Solar Energy Plants Are Harming California’s Wildlife

Wind Solar

Michael Bastasch

Solar energy sites across California are harming animal habitats, wildlife and farms, according to a new study by the Carnegie Institution of Science.

Researchers found that 85 percent of solar sites are built on undeveloped natural landscapes and not already developed land. The Carnegie study claims more than 28 percent of solar plants are built on pastures or cropland. The study confirms concerns among environmentalists that solar farms are harming natural landscapes.

“We were surprised to find so few installations were sited in place in the built environment, close to where energy is consumed,” Rebecca Hernandez, lead author of the study, told The San Diego Union-Tribune.

California has been hailed as a leader in green energy development. The Golden State is the largest solar energy-producing state in the country and has 11 times more installed solar energy capacity than North Carolina, the second-largest solar state. California’s government also mandates utilities get 33 percent of their power from solar energy. But are all those solar panels harming California’s unique landscape and wildlife?

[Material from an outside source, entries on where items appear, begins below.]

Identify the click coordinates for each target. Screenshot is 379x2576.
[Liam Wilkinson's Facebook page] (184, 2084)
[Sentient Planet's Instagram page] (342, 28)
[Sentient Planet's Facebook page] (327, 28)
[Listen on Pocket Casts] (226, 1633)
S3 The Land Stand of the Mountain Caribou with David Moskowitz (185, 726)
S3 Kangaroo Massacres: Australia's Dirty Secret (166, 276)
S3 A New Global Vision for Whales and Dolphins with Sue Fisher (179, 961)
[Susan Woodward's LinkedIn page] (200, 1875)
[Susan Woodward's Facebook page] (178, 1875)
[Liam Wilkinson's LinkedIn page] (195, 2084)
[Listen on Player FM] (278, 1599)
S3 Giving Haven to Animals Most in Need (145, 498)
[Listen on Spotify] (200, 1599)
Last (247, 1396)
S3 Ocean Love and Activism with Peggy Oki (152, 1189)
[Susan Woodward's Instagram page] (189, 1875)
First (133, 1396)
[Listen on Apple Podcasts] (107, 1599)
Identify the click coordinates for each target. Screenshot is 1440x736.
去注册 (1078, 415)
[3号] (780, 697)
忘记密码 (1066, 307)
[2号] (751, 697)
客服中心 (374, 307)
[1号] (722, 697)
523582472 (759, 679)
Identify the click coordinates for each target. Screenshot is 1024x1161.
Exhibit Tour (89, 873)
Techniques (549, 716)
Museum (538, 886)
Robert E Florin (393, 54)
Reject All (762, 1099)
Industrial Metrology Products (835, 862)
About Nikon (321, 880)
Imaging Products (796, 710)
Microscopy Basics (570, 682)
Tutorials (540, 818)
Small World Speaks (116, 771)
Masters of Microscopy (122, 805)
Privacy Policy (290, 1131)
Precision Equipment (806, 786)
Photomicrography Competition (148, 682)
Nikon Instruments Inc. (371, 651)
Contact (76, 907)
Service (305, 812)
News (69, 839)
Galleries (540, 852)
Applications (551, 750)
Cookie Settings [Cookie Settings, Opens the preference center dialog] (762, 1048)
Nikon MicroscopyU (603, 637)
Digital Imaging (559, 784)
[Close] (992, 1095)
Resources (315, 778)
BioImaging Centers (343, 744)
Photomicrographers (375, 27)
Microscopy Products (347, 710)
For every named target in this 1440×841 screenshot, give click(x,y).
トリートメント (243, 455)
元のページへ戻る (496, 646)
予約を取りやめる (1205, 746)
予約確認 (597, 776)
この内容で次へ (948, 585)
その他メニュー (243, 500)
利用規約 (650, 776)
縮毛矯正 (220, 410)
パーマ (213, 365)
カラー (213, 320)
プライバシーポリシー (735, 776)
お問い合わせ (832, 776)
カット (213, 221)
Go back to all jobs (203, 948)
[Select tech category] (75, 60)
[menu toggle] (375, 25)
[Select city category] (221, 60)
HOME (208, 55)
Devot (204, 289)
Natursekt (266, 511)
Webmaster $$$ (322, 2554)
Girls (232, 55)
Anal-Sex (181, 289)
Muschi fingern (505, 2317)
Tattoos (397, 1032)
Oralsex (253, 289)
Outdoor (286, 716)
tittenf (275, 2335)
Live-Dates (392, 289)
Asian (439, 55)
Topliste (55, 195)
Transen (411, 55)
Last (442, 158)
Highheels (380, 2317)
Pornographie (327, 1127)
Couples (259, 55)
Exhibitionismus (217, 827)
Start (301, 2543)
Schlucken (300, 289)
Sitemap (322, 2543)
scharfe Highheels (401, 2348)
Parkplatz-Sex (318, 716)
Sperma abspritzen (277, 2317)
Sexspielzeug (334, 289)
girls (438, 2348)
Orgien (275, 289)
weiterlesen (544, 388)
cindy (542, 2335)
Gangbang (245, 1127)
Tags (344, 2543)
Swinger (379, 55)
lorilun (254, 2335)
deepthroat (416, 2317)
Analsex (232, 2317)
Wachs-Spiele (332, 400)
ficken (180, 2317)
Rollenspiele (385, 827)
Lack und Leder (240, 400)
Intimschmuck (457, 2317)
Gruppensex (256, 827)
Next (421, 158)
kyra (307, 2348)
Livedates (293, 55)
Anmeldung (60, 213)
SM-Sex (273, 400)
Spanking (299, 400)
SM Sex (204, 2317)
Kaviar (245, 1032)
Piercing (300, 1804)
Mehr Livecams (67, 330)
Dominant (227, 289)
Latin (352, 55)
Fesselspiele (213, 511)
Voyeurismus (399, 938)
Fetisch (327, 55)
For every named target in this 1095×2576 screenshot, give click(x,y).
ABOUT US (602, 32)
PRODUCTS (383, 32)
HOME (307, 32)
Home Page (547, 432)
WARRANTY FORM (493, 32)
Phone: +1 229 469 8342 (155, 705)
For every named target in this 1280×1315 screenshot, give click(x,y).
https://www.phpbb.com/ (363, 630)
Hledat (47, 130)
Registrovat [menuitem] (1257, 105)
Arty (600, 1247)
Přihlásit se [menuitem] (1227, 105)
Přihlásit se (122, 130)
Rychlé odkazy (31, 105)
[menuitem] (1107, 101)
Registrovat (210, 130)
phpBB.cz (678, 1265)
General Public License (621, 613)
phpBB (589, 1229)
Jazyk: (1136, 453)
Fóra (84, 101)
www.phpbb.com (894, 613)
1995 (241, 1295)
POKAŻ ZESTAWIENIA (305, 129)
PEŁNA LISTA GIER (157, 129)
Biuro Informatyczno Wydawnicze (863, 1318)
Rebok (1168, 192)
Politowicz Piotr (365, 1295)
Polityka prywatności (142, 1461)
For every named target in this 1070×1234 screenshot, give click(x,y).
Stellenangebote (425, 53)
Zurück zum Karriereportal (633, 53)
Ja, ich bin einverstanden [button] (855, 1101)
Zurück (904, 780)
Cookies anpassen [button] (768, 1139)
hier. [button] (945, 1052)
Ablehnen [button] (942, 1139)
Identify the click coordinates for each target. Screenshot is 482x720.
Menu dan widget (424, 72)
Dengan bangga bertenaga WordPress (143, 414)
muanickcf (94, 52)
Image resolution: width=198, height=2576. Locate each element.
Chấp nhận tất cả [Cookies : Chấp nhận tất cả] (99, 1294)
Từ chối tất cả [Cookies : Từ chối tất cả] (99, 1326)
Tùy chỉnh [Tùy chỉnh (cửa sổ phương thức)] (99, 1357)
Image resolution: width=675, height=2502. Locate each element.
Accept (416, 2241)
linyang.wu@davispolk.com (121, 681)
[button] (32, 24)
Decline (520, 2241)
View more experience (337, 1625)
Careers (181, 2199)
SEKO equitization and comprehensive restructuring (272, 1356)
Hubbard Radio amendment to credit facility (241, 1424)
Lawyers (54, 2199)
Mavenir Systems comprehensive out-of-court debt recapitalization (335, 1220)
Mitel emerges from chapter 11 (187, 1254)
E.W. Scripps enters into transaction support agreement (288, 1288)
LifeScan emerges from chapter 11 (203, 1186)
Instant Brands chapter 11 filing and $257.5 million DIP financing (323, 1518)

“Solar energy in developed areas, or for example on contaminated lands, would have great environmental co-benefits, but this is not what is being emphasized,” Hernandez said in a statement. “Instead, we see that ‘big solar’ is competing for space with natural areas. Knowing this is vital for understanding and creating predictions of a rapidly changing global energy landscape.”

Solar sites are chosen based on access to transmission lines, land availability, community support and permitting laws. Despite this, Hernandez’s study found 19 percent of solar sites were built far away from transmission lines, which suggests poor planning and execution by the California government.

The majority of solar sites are concentrated in California’s Central Valley, Imperial Valley and the Mojave Desert. The study underpins many of solar power’s unintended environmental consequences — namely, that it uses lots of arable land.

“Anyone would think that it’s quite oxymoronic that a solar energy plant could actually create or cause environmental degradation,” said Hernandez. “That’s what is happening.”